--- start ---

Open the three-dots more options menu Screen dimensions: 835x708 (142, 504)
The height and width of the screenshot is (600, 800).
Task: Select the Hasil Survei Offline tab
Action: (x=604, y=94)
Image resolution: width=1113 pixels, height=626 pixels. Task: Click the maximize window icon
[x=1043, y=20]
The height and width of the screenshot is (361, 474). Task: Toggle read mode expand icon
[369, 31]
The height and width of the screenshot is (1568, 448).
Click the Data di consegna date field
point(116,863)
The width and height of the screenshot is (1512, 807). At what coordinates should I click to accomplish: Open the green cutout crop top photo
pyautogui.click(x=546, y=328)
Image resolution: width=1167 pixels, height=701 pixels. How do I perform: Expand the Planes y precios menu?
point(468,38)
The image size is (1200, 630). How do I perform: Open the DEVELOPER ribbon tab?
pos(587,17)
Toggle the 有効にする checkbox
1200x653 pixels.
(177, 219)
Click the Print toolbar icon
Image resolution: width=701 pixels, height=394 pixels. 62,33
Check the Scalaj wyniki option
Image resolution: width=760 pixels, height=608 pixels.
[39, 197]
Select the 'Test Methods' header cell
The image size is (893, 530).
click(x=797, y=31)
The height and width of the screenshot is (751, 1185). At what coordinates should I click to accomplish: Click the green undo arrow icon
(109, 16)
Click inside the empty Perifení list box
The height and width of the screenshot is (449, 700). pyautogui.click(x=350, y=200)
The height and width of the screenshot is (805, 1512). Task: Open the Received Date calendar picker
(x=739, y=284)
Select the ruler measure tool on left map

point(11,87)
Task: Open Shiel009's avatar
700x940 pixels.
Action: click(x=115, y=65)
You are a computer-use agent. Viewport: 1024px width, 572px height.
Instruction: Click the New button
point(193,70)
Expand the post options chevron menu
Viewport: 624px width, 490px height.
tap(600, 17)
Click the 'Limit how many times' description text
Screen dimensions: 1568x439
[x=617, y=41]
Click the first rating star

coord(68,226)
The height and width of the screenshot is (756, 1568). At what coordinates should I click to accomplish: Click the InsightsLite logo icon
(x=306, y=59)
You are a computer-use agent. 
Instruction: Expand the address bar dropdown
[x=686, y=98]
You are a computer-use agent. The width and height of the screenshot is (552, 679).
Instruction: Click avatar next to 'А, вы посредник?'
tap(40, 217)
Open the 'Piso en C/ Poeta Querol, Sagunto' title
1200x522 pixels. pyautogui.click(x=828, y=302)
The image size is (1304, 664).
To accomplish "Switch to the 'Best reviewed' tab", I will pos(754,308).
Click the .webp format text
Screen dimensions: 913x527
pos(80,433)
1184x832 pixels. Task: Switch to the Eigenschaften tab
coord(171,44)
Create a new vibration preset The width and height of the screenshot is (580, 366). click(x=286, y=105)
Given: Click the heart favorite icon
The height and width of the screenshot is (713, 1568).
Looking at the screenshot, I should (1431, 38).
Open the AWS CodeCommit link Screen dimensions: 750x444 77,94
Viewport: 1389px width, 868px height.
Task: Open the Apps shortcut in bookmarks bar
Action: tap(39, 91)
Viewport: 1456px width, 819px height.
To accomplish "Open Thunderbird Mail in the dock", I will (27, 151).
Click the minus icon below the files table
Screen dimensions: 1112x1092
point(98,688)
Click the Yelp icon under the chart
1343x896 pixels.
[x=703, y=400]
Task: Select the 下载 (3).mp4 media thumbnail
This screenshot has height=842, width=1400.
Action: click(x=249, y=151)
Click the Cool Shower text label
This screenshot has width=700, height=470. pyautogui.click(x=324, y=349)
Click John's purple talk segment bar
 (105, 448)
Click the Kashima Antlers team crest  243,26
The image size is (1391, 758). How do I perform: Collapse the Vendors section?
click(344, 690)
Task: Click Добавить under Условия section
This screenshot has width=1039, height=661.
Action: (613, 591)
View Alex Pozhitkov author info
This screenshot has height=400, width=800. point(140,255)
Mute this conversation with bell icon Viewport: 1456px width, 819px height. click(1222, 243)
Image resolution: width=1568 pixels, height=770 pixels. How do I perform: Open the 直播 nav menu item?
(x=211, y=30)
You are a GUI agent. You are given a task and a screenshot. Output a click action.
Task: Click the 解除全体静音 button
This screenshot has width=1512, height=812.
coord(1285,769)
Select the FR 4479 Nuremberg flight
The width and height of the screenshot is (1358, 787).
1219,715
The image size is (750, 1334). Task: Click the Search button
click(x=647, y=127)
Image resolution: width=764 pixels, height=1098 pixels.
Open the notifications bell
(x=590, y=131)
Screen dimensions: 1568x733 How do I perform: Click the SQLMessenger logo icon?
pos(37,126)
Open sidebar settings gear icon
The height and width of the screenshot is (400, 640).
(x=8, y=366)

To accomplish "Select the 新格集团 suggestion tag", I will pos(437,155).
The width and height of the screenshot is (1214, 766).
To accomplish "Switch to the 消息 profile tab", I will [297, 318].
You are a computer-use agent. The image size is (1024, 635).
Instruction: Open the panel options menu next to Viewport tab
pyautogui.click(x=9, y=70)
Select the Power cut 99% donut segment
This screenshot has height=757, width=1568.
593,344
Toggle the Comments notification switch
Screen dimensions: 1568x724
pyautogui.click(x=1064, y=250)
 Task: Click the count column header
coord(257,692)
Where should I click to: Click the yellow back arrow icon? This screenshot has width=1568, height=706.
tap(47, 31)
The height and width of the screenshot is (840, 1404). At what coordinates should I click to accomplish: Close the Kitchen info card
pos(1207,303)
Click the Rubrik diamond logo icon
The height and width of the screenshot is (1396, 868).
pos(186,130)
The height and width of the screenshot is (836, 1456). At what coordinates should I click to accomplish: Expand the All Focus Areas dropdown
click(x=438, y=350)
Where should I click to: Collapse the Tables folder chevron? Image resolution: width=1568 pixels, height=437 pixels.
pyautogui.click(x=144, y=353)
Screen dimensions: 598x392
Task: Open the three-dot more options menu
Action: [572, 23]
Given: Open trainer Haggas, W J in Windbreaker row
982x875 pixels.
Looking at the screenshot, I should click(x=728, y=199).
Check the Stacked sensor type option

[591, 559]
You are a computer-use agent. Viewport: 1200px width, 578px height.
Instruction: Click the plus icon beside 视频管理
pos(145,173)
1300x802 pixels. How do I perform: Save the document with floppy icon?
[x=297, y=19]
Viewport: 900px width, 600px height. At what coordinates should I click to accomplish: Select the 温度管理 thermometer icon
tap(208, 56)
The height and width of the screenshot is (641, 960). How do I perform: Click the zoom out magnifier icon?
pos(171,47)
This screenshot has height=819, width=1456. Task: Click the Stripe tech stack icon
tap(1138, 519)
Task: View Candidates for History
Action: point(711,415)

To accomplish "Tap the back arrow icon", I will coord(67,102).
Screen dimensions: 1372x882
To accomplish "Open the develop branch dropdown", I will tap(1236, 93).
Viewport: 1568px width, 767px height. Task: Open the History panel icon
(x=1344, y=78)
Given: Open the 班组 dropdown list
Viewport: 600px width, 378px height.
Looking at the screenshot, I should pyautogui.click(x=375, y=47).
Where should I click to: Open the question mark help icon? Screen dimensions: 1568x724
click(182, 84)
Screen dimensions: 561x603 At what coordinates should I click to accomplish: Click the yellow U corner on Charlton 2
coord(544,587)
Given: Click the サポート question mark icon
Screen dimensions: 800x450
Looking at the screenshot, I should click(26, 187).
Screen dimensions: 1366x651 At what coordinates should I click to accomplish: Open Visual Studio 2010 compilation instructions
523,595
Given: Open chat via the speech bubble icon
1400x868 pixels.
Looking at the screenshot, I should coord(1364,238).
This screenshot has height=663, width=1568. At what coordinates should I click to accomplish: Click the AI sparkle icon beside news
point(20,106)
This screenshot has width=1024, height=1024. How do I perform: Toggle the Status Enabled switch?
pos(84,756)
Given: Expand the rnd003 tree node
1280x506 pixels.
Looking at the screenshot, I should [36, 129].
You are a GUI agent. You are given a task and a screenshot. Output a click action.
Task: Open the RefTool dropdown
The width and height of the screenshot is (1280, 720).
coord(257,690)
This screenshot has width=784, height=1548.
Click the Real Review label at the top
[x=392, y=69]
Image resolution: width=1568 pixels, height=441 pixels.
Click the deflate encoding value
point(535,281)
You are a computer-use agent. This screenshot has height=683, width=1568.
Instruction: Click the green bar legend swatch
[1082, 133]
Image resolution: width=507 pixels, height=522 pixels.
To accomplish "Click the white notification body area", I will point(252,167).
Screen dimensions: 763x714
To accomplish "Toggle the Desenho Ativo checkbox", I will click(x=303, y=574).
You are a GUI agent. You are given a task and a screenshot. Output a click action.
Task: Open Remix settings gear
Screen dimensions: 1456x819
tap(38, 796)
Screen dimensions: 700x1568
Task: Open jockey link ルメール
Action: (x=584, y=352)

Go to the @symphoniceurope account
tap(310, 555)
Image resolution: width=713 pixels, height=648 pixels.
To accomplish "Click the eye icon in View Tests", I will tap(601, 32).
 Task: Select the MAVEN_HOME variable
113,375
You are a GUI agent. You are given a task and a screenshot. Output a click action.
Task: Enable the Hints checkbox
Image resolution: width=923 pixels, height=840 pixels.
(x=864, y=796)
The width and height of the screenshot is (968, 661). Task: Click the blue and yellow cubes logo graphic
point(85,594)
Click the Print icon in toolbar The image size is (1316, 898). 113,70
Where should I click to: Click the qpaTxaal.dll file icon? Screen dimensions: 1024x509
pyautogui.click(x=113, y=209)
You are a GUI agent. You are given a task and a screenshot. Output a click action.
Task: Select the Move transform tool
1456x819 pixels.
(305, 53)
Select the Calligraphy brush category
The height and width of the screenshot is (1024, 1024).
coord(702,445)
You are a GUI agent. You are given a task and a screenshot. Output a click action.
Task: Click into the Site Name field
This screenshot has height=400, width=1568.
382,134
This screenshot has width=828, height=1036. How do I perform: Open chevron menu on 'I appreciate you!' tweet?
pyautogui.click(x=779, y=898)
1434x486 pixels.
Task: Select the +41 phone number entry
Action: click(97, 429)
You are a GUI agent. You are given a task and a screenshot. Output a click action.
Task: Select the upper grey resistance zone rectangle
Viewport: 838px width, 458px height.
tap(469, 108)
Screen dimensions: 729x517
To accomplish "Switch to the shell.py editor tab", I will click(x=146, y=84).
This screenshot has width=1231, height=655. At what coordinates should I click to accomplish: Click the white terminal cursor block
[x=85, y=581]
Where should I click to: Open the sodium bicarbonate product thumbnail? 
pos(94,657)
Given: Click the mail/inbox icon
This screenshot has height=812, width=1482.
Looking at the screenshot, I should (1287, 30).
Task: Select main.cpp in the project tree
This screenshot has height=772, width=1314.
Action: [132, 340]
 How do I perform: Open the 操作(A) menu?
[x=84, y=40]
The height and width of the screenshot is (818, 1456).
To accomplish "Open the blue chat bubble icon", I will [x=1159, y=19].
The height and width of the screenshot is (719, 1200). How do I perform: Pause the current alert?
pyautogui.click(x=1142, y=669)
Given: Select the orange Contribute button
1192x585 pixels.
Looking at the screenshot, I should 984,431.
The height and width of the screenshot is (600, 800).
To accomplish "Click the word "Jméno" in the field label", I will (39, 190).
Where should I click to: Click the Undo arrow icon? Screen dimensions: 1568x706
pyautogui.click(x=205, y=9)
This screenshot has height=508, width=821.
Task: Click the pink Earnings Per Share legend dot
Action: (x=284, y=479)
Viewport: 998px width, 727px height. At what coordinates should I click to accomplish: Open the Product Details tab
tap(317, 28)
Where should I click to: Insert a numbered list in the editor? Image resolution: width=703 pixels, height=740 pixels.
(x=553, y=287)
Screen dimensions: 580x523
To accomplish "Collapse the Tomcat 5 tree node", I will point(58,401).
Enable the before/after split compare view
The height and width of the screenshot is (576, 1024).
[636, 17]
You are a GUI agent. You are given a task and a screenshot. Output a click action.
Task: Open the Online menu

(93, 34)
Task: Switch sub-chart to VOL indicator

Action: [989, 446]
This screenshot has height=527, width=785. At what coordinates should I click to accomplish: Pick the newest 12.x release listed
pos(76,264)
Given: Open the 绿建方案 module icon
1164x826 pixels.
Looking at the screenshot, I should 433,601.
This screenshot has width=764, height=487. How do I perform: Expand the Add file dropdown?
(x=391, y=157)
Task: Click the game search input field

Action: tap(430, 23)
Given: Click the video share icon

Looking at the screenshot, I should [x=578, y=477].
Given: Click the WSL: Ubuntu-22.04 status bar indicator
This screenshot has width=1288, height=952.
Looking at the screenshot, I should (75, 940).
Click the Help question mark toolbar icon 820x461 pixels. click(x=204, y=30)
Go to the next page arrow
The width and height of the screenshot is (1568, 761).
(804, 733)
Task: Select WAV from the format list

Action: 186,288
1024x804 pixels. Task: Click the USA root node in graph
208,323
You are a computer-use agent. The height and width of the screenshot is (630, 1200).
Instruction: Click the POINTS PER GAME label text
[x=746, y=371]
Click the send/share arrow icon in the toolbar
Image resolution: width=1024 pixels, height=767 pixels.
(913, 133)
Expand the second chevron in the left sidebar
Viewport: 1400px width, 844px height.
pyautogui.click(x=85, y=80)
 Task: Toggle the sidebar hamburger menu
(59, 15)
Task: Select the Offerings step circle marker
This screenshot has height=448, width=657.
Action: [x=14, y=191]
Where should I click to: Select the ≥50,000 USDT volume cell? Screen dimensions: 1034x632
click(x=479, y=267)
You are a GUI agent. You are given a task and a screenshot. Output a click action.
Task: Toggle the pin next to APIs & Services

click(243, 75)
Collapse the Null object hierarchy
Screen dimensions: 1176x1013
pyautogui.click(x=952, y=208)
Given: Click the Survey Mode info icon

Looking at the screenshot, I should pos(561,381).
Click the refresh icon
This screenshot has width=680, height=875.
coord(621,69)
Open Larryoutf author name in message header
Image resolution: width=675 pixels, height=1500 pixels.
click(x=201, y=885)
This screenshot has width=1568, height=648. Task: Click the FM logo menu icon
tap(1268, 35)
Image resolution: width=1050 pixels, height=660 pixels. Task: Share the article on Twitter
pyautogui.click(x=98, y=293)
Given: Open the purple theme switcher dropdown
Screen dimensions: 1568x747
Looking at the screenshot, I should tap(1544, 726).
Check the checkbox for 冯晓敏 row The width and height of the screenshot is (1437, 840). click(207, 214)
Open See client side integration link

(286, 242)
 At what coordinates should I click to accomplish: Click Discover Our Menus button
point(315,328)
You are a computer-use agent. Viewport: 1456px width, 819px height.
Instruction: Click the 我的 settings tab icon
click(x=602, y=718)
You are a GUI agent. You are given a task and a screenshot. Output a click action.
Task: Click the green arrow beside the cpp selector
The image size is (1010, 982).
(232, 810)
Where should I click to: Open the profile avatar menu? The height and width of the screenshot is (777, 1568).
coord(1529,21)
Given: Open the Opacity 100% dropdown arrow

--- end ---

- Exercise goal -
Please reproduce word for word the rows from the one containing "This screenshot has width=828, height=1036." through the one containing "Action: click(97, 429)", including both.

- Full response -
This screenshot has width=828, height=1036. How do I perform: Open chevron menu on 'I appreciate you!' tweet?
pyautogui.click(x=779, y=898)
1434x486 pixels.
Task: Select the +41 phone number entry
Action: click(97, 429)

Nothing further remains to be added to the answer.